Monrovia Mayor Mary Ann Lutz (with the assistance of the Council’s Tallest Member, Tom Adams) unveiled one of ten signs which acknowledge the neighborhood’s distinction. She praised the efforts of the community to turn itself around.
The designation as a Neighborhood of the Year coming to Monrovia is especially exciting as the other such distinctions went to much larger cities, Long Beach, California and Fort Worth, Texas. “This is a little
like the mouse who roared,” said Monrovia’s Dan McConnell.

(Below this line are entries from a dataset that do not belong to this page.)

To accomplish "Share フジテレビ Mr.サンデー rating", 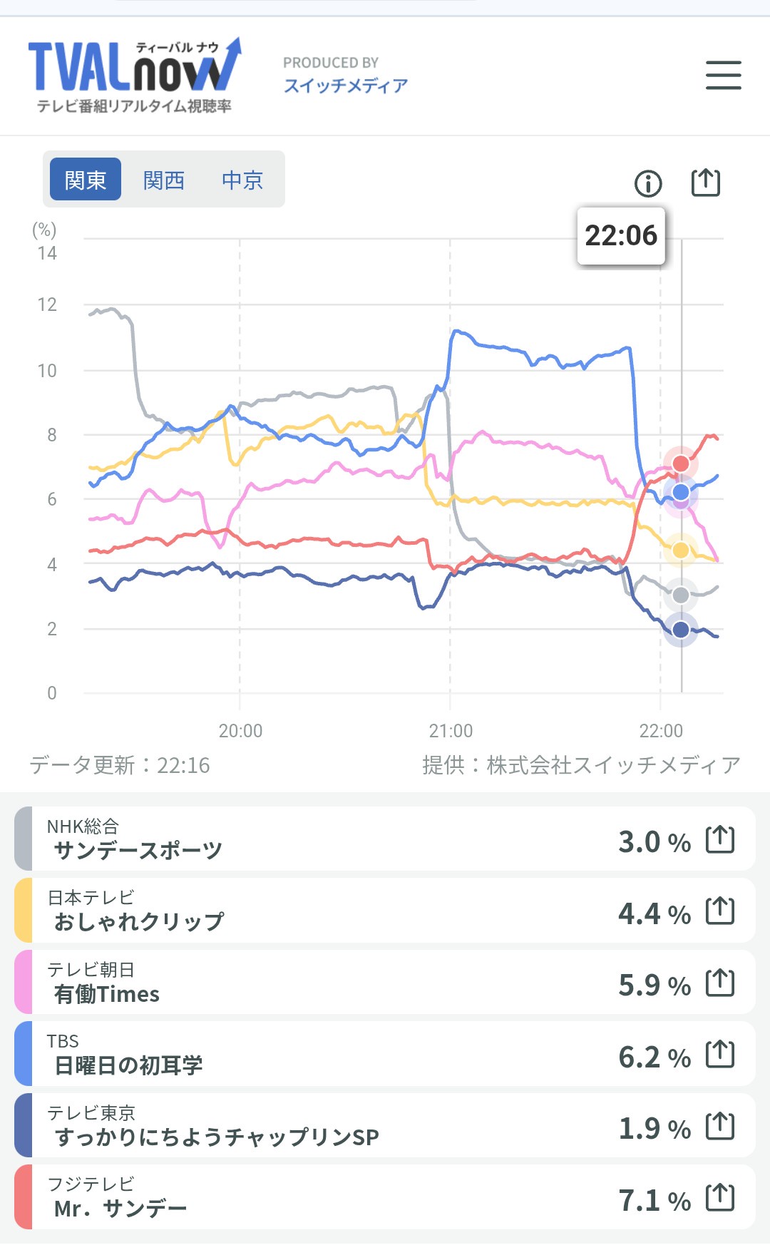I will pos(719,1198).
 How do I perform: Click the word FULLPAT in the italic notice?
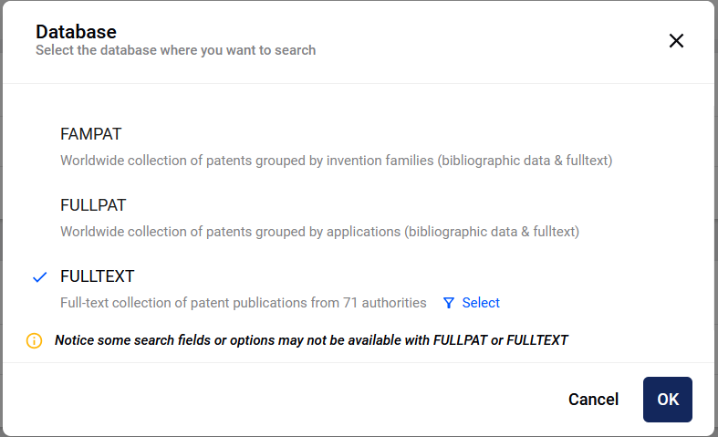[x=460, y=340]
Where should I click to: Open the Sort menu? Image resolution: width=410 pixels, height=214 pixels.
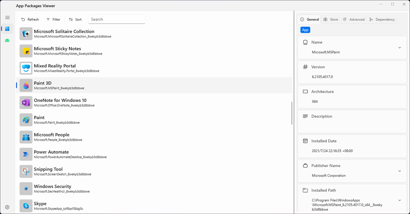pyautogui.click(x=75, y=19)
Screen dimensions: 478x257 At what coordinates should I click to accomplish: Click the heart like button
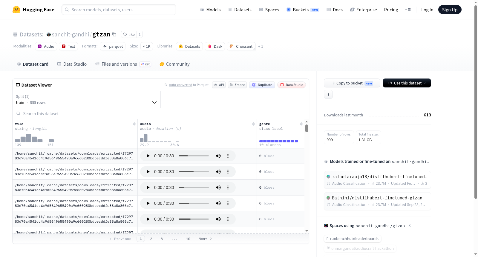pyautogui.click(x=129, y=34)
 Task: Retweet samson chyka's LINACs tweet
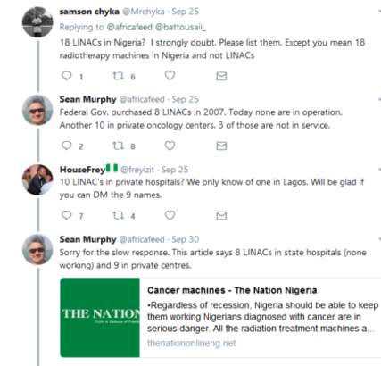(x=118, y=76)
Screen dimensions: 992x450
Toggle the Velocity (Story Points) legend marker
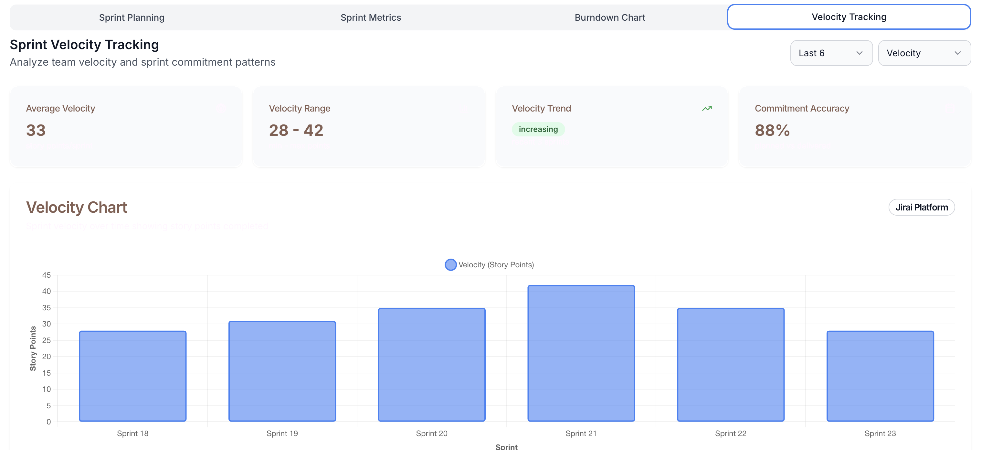tap(451, 265)
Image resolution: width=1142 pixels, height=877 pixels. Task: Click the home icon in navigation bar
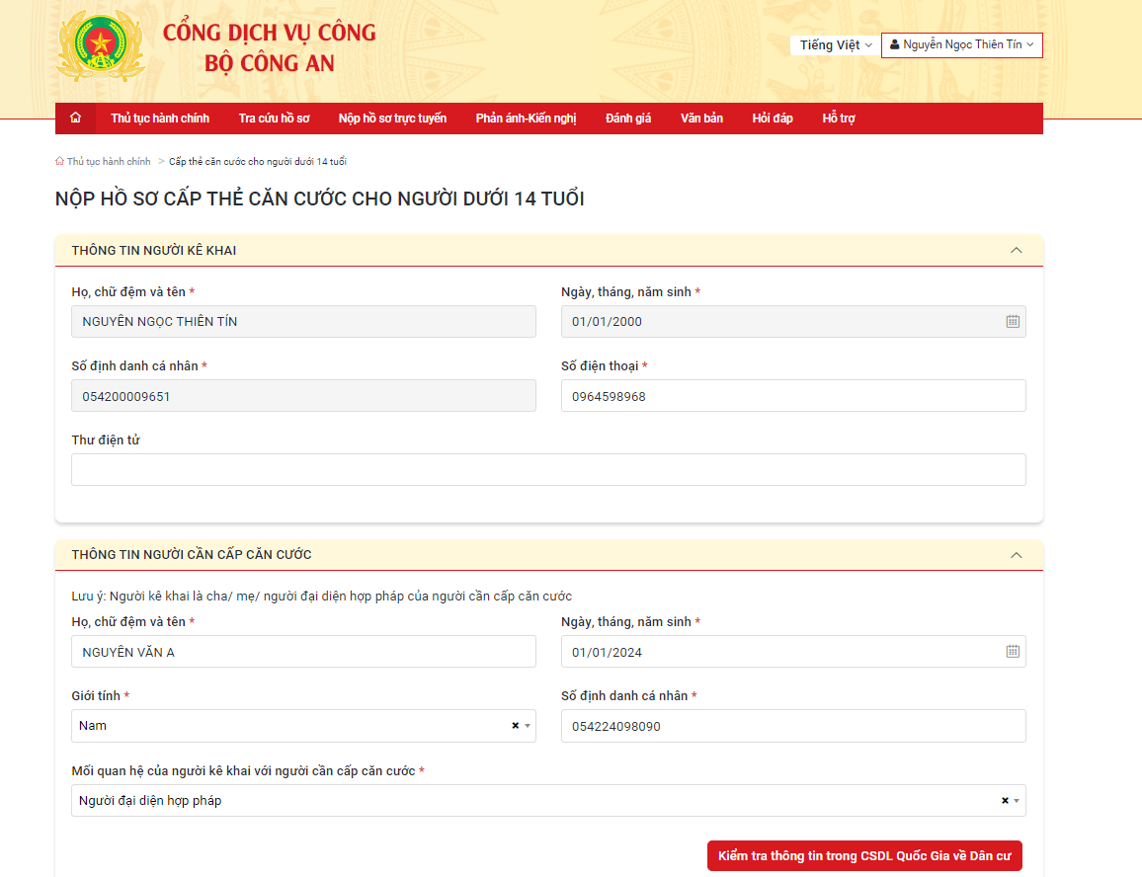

McConnell, who oversees the Monrovia Area Partnership Program for the city also spoke at the unveiling. He called out the names of the individuals who had worked to change the neighborhood praising the clean up programs and community events they had planned. He also noted that many of them had gone through the city’s leadership academy and that one such academy graduate, Larry Spicer, now sat on the City Council.
It is important to remember what this neighborhood had been only a few years ago. Gangs terrorized the residents. Drive-by shoots were not uncommon and a murder had been committed there.
“Last summer this community held a neighborhood potluck and movie night at the corner of Los Angeles and Sherman,” McConnell said. “I stood out there at ten o’clock at night with the residents that evening and was struck by the fact that just a few years before they would have been afraid to be outside their homes at that time of night.
“The residents turned that neighborhood around,” he said.